> [AIM OF THE TASK]: Pictures in the entries below are to be left out; otherwise, reproduce exactly the lines from the first through the line containing "You are a computer-use agent.".

[Stored data entries]
***
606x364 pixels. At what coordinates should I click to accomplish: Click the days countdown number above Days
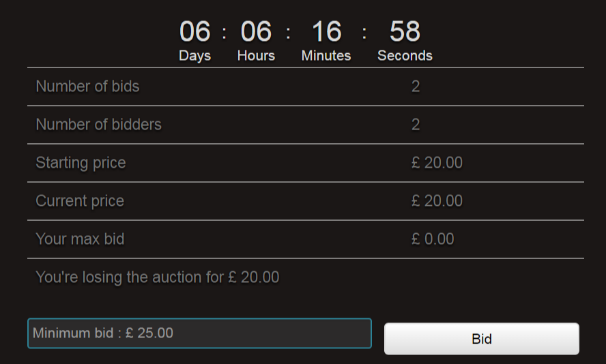pos(195,32)
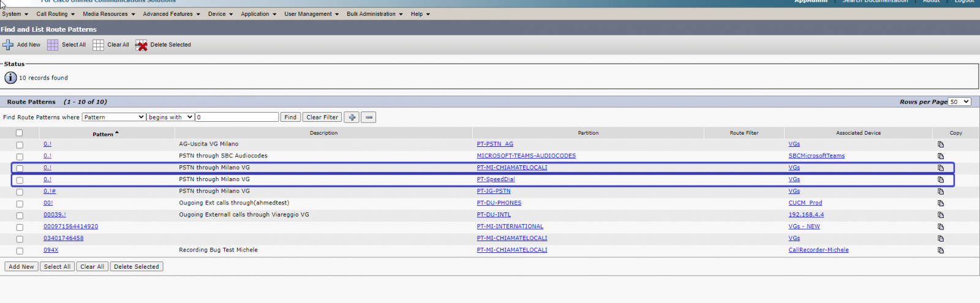Add a search filter row with plus button
The width and height of the screenshot is (980, 303).
pyautogui.click(x=352, y=118)
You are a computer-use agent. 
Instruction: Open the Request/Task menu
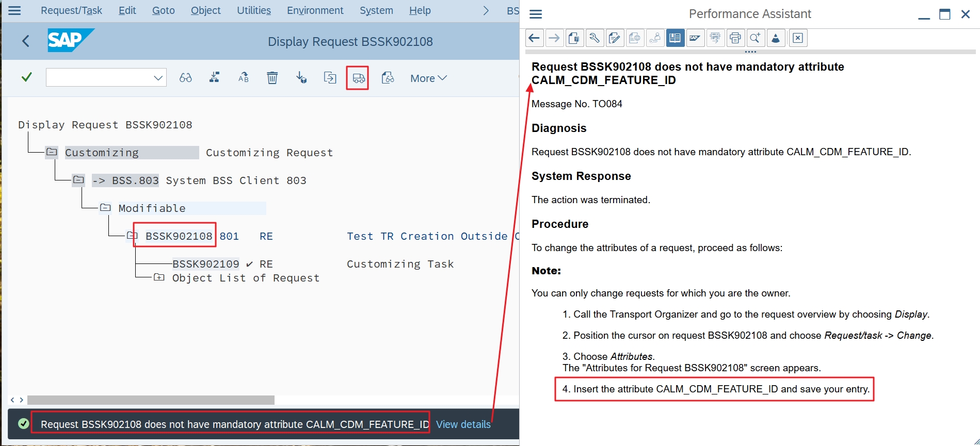(71, 10)
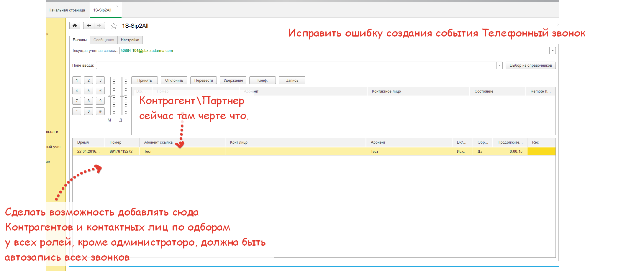Expand the current account dropdown
The height and width of the screenshot is (271, 644).
click(553, 51)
***
> [ANSWER BOX]:
606x364 pixels. At what coordinates should I click to accomplish: Click the days countdown number above Days
pos(195,32)
Add a search filter row with plus button
The width and height of the screenshot is (980, 303).
pyautogui.click(x=352, y=118)
You are a computer-use agent. 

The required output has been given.